TASKS TO CARRY OUT>
1. Please list every Mayan archaeological site named in the passage about Coba.
2. Write the next part of the passage about Coba, picking up right after its final sentence.

PAGE EXTRACT>
+---+
In the Yucatan peninsula, the presence of Mayan heritage can be felt everywhere. From food, traditions, clothing to, of course, ruins. Actually, there are so many archaeological sites in the area, that it’s even hard to choose which place to visit. After spending time at a few most popular locations, I would like to share our impressions of Coba. Thus, in this article, I’ll overview the main things such as how to get there, what to see, what’s the entry fee, and so on. Eventually, I’ll answer the question of whether Coba is the best Mayan ruin to visit in the Yucatan peninsula.
On our trip through the Yucatan cape, we have visited three main Mayan sites, namely Tulum ruins, Coba, and the famous Chichen Itza. Ek Balam was also on our list until we’ve read that the admission fee was nearly doubled (from 250 ((12.5$/10.5€)) to 413 ((20.6$/17€)) pesos) not too long ago. While paying a high fee for the wonder of the world makes sense, Ek Balam’s entry fee seems excessive (especially if you’re a budget traveller like myself). Hence, Coba being much less visited and talked about Mayan site charges a modest 80 pesos admission fee (4$/3.35€). Therefore, it attracted our attention.
+---+
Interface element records

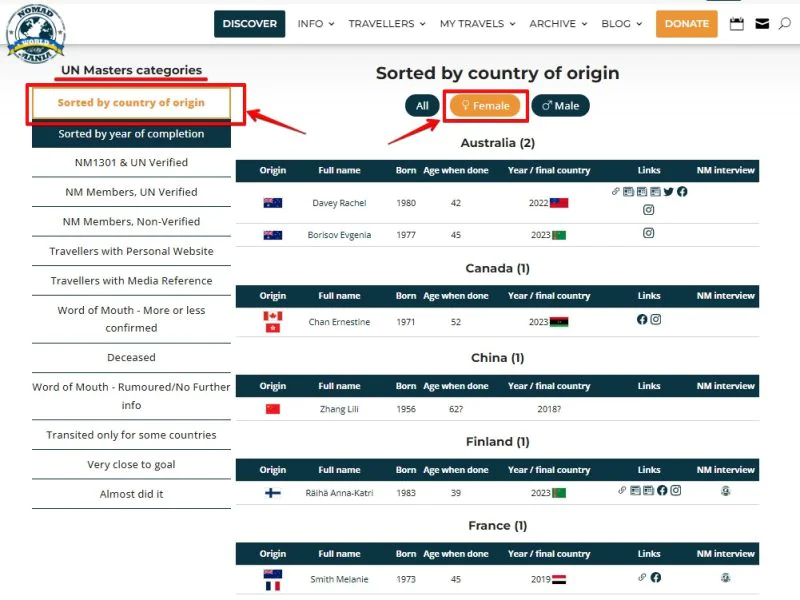Select the Male filter option
Screen dimensions: 800x600
point(560,105)
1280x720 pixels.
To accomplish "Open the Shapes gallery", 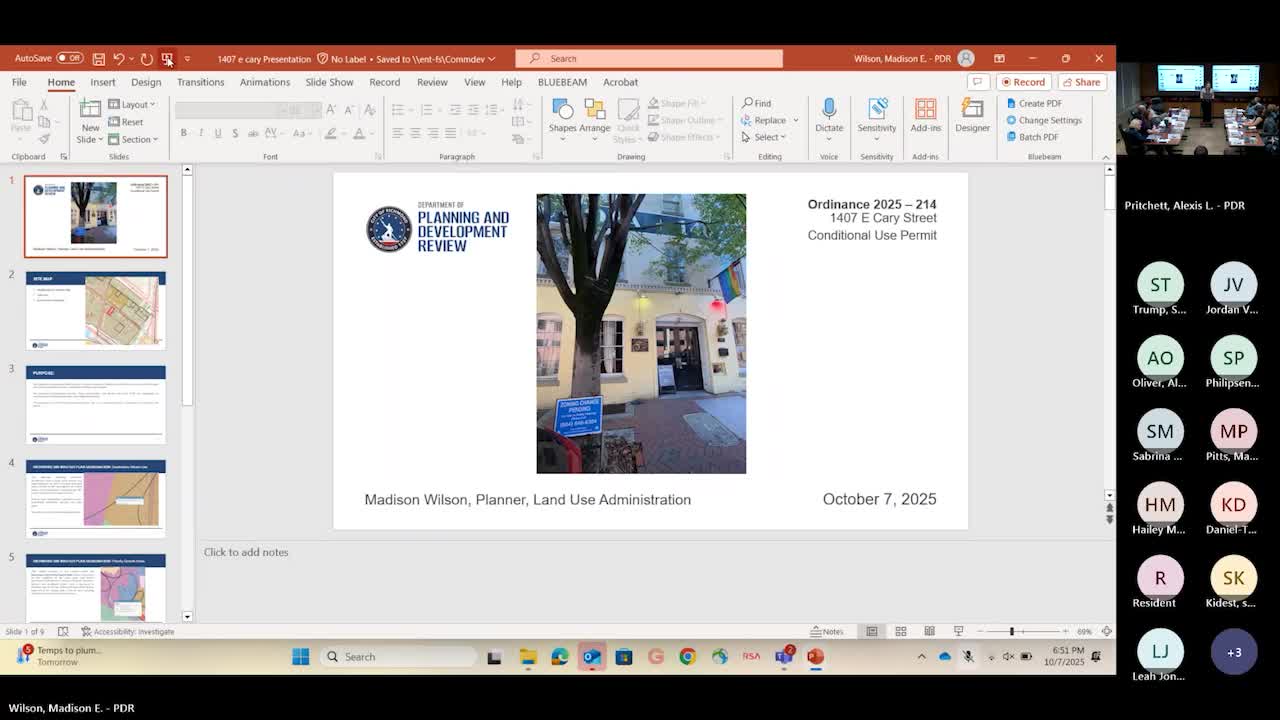I will [x=562, y=115].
+---+
ANSWERS PROVIDED>
1. Tulum ruins, Coba, Chichen Itza, Ek Balam

2.
The Mayan city of Coba is located between the coastal town of Tulum and the colonial city of Valladolid. The whole Mayan town is believed to have consisted of around 6500 structures. However, just a bunch of them are excavated. Surprisingly, that’s the case with most of such sites. The Mayan city of Coba was the main megapolis of the time with around 100 thousand people living there. It was the biggest and, arguably, one of the most important Mayan cities between 600-900 A.D. Despite its rather remote location in the jungle, there were dozens of roads leading to it from other towns. Clearly, people flocked to visit it at the time, so why shouldn’t you know?
How to get there
Car or taxi
There are three options for getting to Coba: car, taxi and public transport. Using your own mode of transportation is definitely the easiest since you can plan your own time and the road leading to the site is in very good condition. In addition, there is a guarded parking lot right by the entrance to the Mayan site. At the time of the visit (November 2020), it was 60 pesos (3$/2.5€) for the whole day. If you don’t have a rental car in Mexico, don’t worry, there are other options. One of them is hiring a taxi to get you there. An official rate from Tulum is 500 pesos one way (25$/21€), however, you can definitely get it down to 400 (20$/17€). Thus, if you split the fare between a few travellers it doesn’t sound bad at all. Even if you’re travelling solo you can look for other travellers who are willing to go that way and make the full car.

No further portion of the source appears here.